These are the key concepts you need to understand to accurately answer the question.

Normal Vector
In the study of plane curves, the concept of a **normal vector** is pivotal. A normal vector is perpendicular to the tangent vector, which is tangent to the curve at a given point. The formula for the normal vector, \[ \mathbf{N}=(-\sin \phi \mathbf{i}+\cos \phi \mathbf{j}) \frac{d \phi / d s}{|d \phi / d s|}, \]provides insight into its direction and orientation.
  • The terms \(-\sin \phi \mathbf{i}\) and \(+\cos \phi \mathbf{j}\) represent the components of this vector. They are based on trigonometric transformations deriving from the angle \(\phi\) formed by the tangent line at that point.
  • The fraction \(\frac{d \phi / d s}{|d \phi / d s|}\) indicates whether the vector maintains its direction or reverses it, depending on the curvature of the line.
A key property of the normal vector is that it always points inward, towards the concave side of the curve. Understanding this concept is essential when analyzing the behavior of curves.
Concave Side
The concave side of a curve is the side that appears 'inwardly curved' when viewed along the direction of the tangent vector. When considering a plane curve, identifying the concave side is crucial for various applications in geometry and physics. Understanding the normal vector's orientation plays into this as it always points toward the concave side, giving a clear indication of which side is concave. The significance of the concave side is reflected in many real-world applications:
  • In physics, knowing the concave side can help in predicting fields or forces acting on the curve.
  • In geometry, it affects calculations of areas and volumes when the curve forms part of a boundary.

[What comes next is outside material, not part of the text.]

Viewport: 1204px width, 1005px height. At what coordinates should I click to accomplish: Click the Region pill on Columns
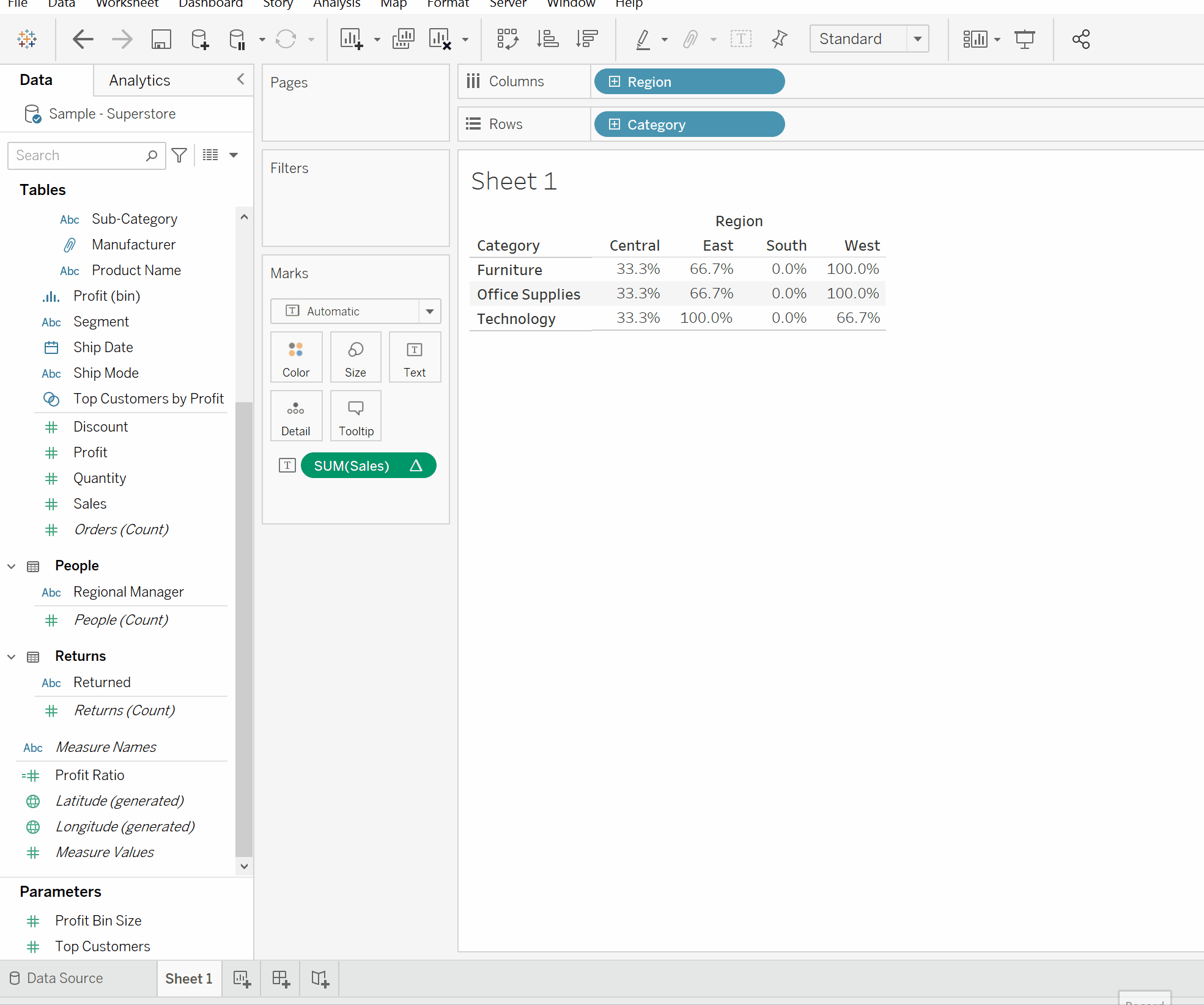tap(689, 81)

Identifying the concave side is, therefore, not only about theoretical understanding but also about practical applications.
Curve Bending
Curve bending describes how a curve shifts or changes its direction over a particular segment. In a mathematical sense, curve bending is directly related to the rate of change in the angle \(\phi\), represented as \(\frac{d \phi}{d s}\).- If \(\frac{d \phi}{d s} > 0\), the curve bends to the left.- If \(\frac{d \phi}{d s} < 0\), it bends to the right.These conditions dictate the direction of the normal vector and thus, the orientation of the concave side:
  • When bending to the left, the vector remains unchanged, pointing correctly towards the concave side.
  • When bending to the right, the vector’s direction flips, yet still correctly points towards the concave side because of the embedded sign adjustment in its formula.
Understanding curve bending lays a foundation for comprehending how curves behave and why the normal vector behaves as it does.
Direction of Curvature
When examining curves, the **direction of curvature** is an essential characteristic. It refers to whether a curve is bending leftwards or rightwards as one progresses along it.The direction of curvature aligns with the sign of \(\frac{d \phi}{d s}\):
  • Positive values indicate a leftward curvature.
  • Negative values denote a rightward curvature.
Knowing the direction of curvature is integral to determining many properties and applications of curves:- It helps to calculate the normal vector, which informs about the concave side.- It aids in computer graphics to simulate realistic curve behaviors.Ultimately, the direction of curvature is fundamental in understanding how curves interact with their surroundings.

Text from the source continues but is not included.